Helen había empezado temprano y justo después de las diez y media se metió por una calle secundaria cerca de Charlton Park y se detuvo junto a un pub a un par de kilómetros o así al sur del Támesis. Vio un Range Rover negro al lado y un contenedor en la entrada y recordó que Kelly también había dicho algo de que Linnell se dedicaba a la construcción residencial.

A la tercera va la vencida.

Cuando salió del coche, un hombre con un mono salpicado de pintura salió del pub y vació el contenido de un cubo de plástico de aspecto pesado en el contenedor.

– ¿Está el jefe? -preguntó Helen. Su placa seguía en el bolso. El hombre gruñó, podía haber sido un «sí» o un «no» y volvió a dentro.

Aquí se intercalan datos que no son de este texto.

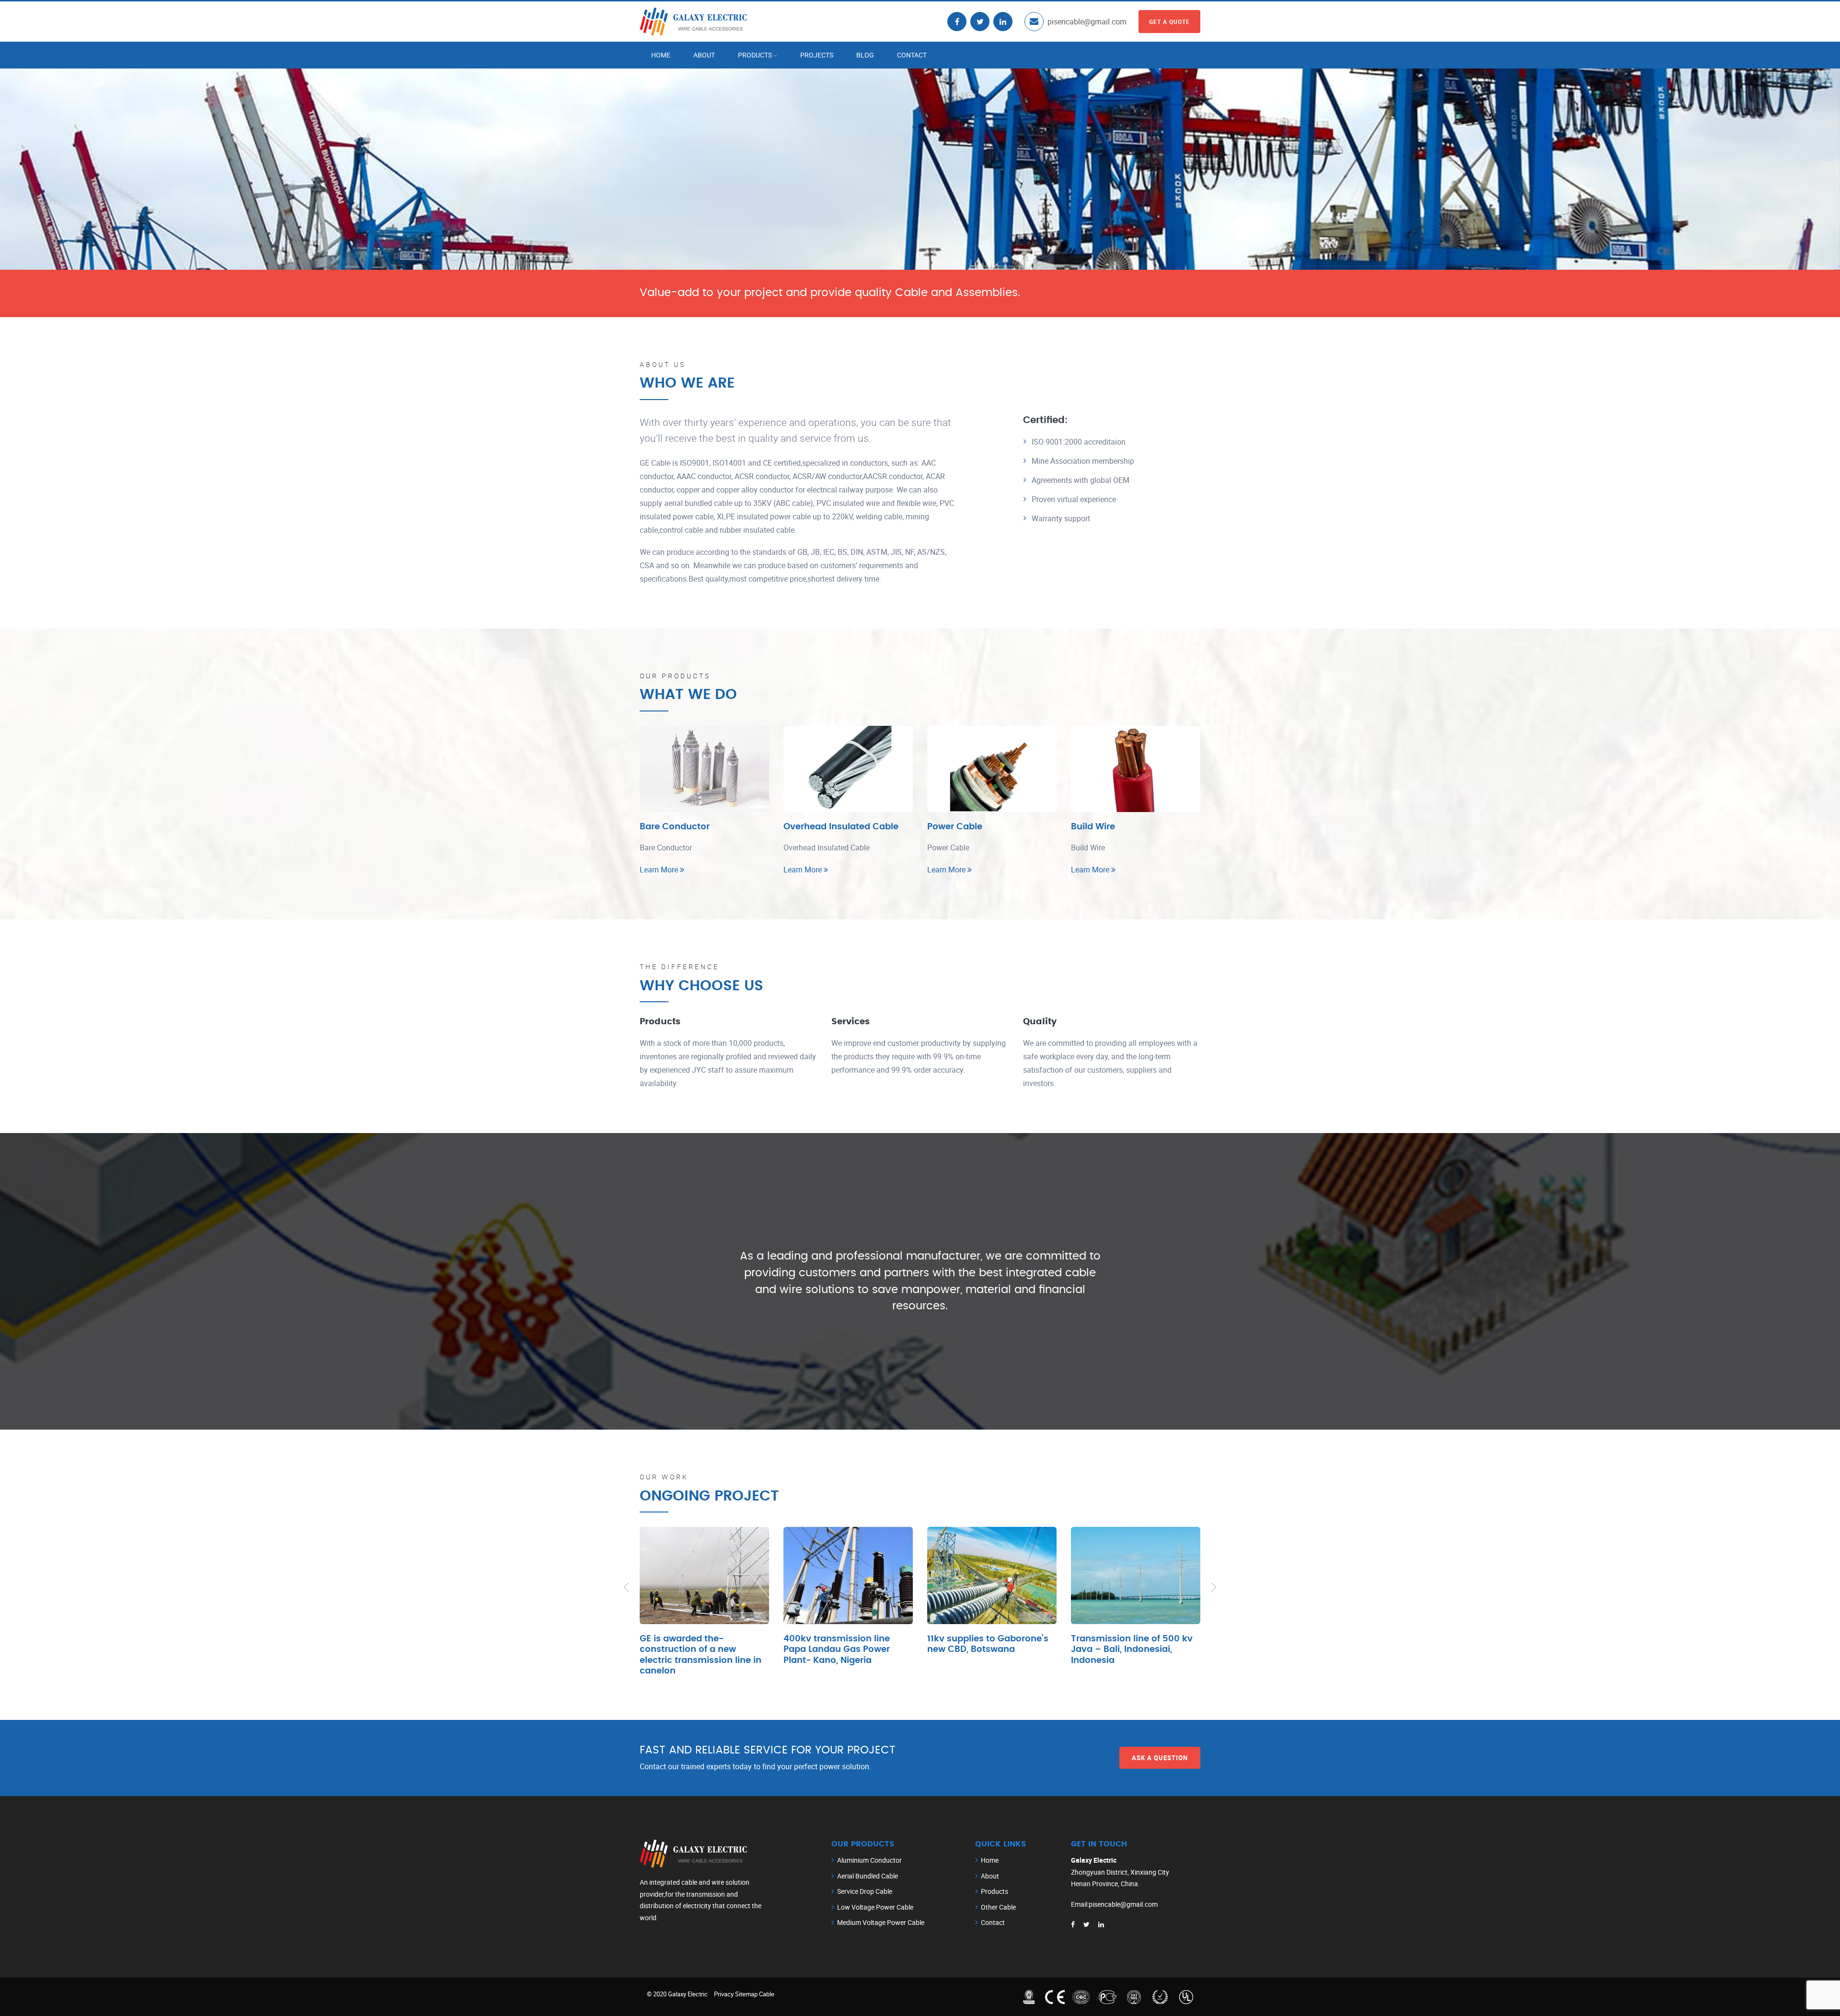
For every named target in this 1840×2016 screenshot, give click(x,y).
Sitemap (746, 1994)
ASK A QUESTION (1160, 1757)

Buscó una sombra y esperó.

Cinco minutos después, la puerta volvió a abrirse y apareció un hombre negro robusto. La sopesó con la mirada y luego le preguntó qué quería beber. Pilló a Helen un poco desprevenida, pero intentó no demostrarlo.

– Un poco de agua estaría bien -el hombre le sujetó la puerta para que entrase.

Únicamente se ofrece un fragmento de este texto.